First-generation EGFR-TKIs are more selective than afatinib or dacomitinib. Diarrhea presented later and was less severe. Diarrhea with first-generation TKIs develops in less than 10% of patients and appears around day 13 (7–18 days) with erlotinib and day 18 (10–19 days) with gefitinib.45,47,50,51,56,58,60,64,65 Dacomitinib and afatinib are associated with a higher incidence of diarrhea because they have a broad spectrum of activity, blocking several members of the ErbB family. 64 Afatinib may confer the highest rate of all-grade diarrhea (up to 95%) among EGFR-TKIs and typically occurs during the first week of treatment in 50–62% of patients and in 71% by day 14.17,54,55,65–67 Dacomitinib is also associated with a higher incidence of all-grade diarrhea (87%) and its appearance is usually within the first week of treatment. 68 Third-generation EGFR-TKIs exhibit greater affinity and resistance to mutations than wild-type EGFR. This higher selectivity for mutated EGFR may be associated with a decreased incidence of toxicities compared with the first and second generations.16,46,52,53,57,61,62,69
Combination strategies with first-generation EGFR-TKI have consistently shown no difference in the rate of diarrhea. Two randomized trials explored first-generation EGFR-TKIs administered in combination with platinum-based chemotherapy in the first-line setting and did not find an increase in the incidence of all-grade diarrhea, ranging from 35.3 to 42%.59,63 Moreover, the inhibition of vascular endothelial growth factor receptor plus EGFR inhibitor showed similar rates of diarrhea ranging from 47% to 63%, and less than 7% had grade 3 diarrhea.70,71
Impact of diarrhea on EGFR-TKIs treatment
Diarrhea is a dose-limiting toxicity for second-generation EGFR-TKIs, and its severity is dose dependent.
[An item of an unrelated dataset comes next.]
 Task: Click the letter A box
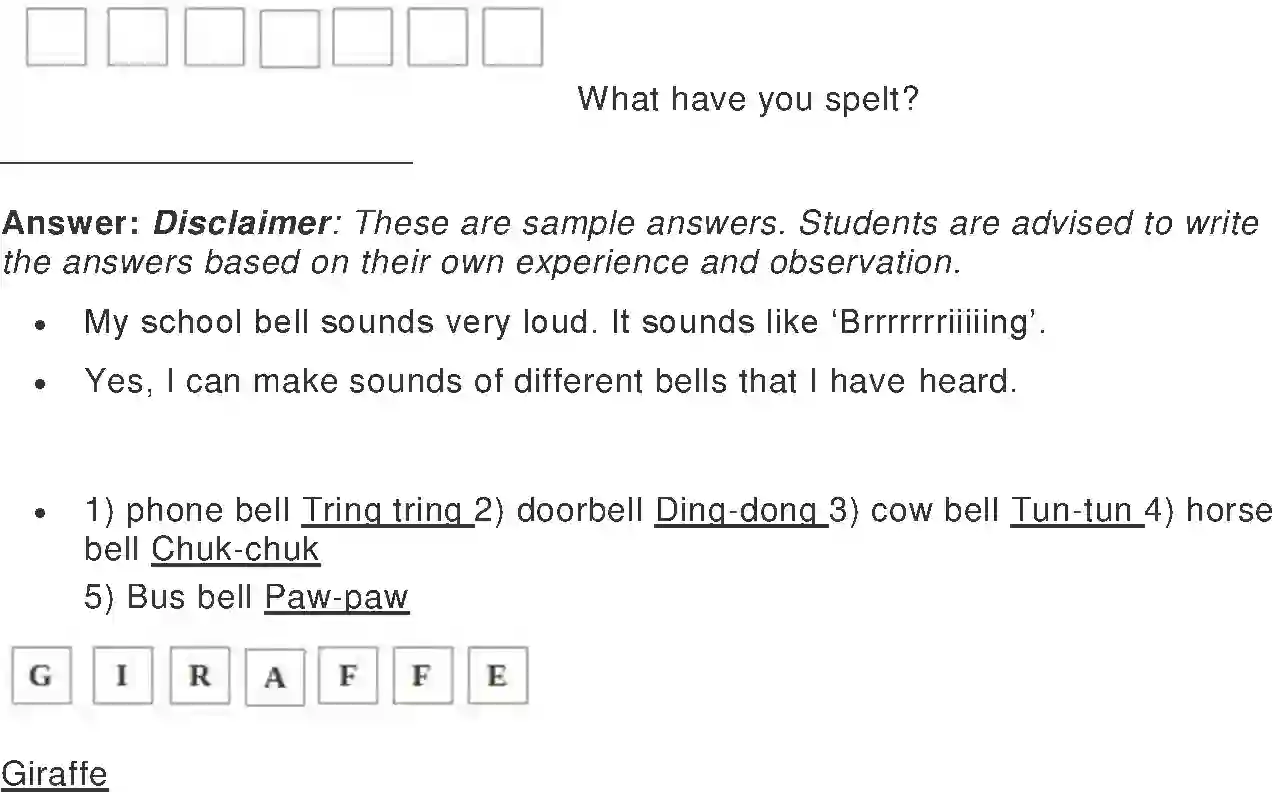coord(275,677)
According to clinical trials, the proportion of patients requiring dose reduction of 40 mg is 28–53%. The standard recommended dose of afatinib is 40 mg/day and can be reduced by 10 mg decrements to a minimum of 20 mg if not tolerated.54,67,72 This information is in line with real-world studies, which report that more than half of the patients need dose modification due to AE. 73 In a recent meta-analysis that included 24 RCTs (16 phase III and 8 phase II), it was found that the use of EGFR-TKIs increased the risk of all-grade diarrhea (RR 3.45; 95% CI, 2.94–4.06; p < 0.00001) and high-grade diarrhea (RR 8.22;95% CI, 6.02–11.23; p < 0.00001). Afatinib was associated with the highest risk of all-grade (RR = 9.42) and high-grade (RR = 66.67) diarrhea, whereas gefitinib had the lowest risk of both (RR = 2.99 and 3.15, respectively). 74 A second meta-analysis showed that 40% of patients who received first- and second-generation EGFR-TKIs experienced grade 3–4 AE. The risk of these events was lower for gefitinib (29.1%) than for erlotinib (54.1%) or afatinib (42.1%). 75
Due to the high rate of AE associated with second-generation EGFR-TKIs, different strategies have been explored to improve tolerance without affecting outcomes. Dose reduction according to tolerability, even before starting treatment, has been studied with excellent results. Post hoc analysis of two RCTs confirmed that the efficacy of second-generation EGFR-TKIs after dose reduction due to toxicity was equivalent to that of standard doses. In 2016, a post hoc analysis of the LUX-LUNG (LL) three and six trials reported that dose reductions occurred in 53.3% and 28% of patients in each of the studies. Most cases (>80%) occurred within the first 6 months of treatment. Dose reductions occurred more frequently in females and in those with a lower body weight (<50 kg). PFS was similar in patients whose dose was reduced during the first 6 months versus those who did not [LL3:11.3 versus 11 months (hazard ratio (HR) 1.25); LL6:12.3 versus 11 months (HR 1.00)]. They concluded that tolerability-guided dose adjustment of afatinib reduced the incidence and severity of AE without affecting the treatment efficacy. 76 A subsequent analysis of ARCHER 1050 showed that dose reductions due to toxicity occurred in 150 patients (66.1%) taking dacomitinib at 45 mg/day. In total, 87 patients (38.3%) were reduced to 30 mg and 63 patients (27.8%) were further reduced to 15 mg. Female patients required greater dose reductions, and the median weight was lower in the dose reduction group. Median PFS was similar between groups (14.7 versus 16.6 months). Notably, the incidence of grade 3 diarrhea decreased from 11.3% to 4% after the dose reduction. This analysis also supports that dose modifications helped manage toxicity without the need for permanent discontinuation in most patients while maintaining efficacy. 77 Tolerability-guided dose modification is a feasible strategy that may enable patients to continue treatment without affecting their effectiveness.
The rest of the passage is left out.